- _Dataset excerpts_:
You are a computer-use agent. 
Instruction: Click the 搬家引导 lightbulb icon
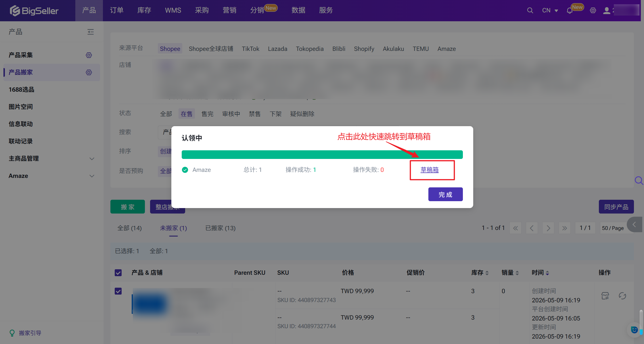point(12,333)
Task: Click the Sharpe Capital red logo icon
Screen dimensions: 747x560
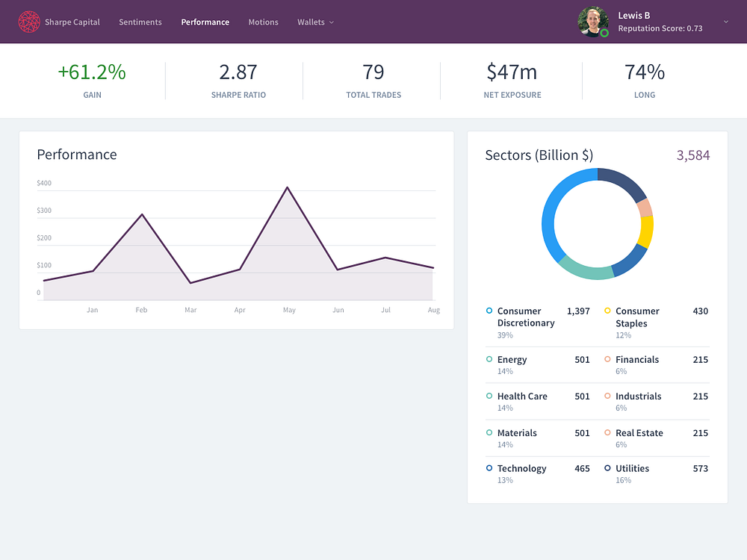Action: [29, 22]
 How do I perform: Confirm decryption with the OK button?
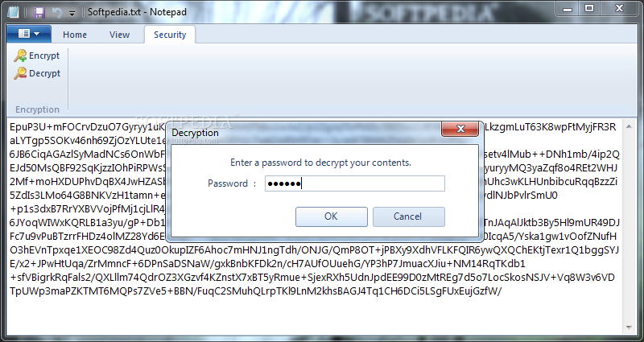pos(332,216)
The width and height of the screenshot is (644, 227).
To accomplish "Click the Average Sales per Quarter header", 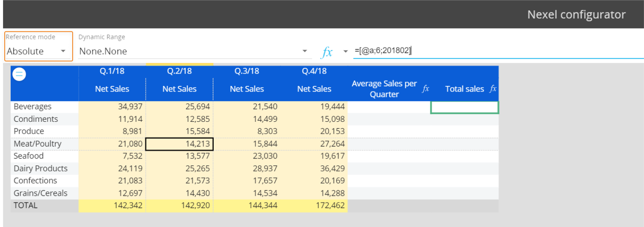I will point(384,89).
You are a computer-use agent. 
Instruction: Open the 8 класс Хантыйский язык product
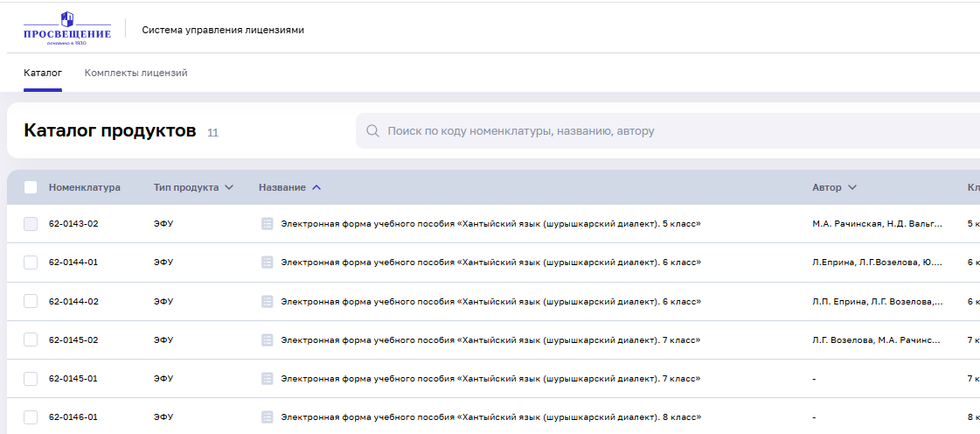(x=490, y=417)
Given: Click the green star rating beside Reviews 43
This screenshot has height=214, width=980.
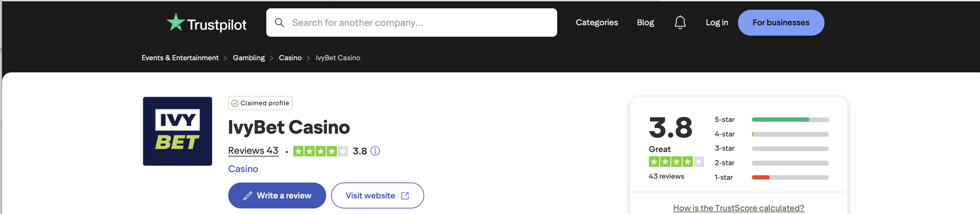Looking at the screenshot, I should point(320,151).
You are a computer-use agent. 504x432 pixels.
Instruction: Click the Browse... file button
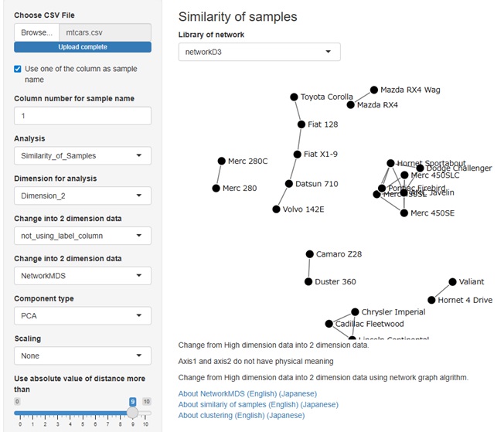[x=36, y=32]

- _Work instructions_:
Your task is to transcribe exactly the lines from the one containing "Instruction: Open the" through the final line of the entries above, pictures excluded.

- _Finished task_:
Instruction: Open the 8 класс Хантыйский язык product
(x=490, y=417)
Given: Click the green star rating beside Reviews 43
This screenshot has height=214, width=980.
Looking at the screenshot, I should point(320,151).
You are a computer-use agent. 504x432 pixels.
Instruction: Click the Browse... file button
[x=36, y=32]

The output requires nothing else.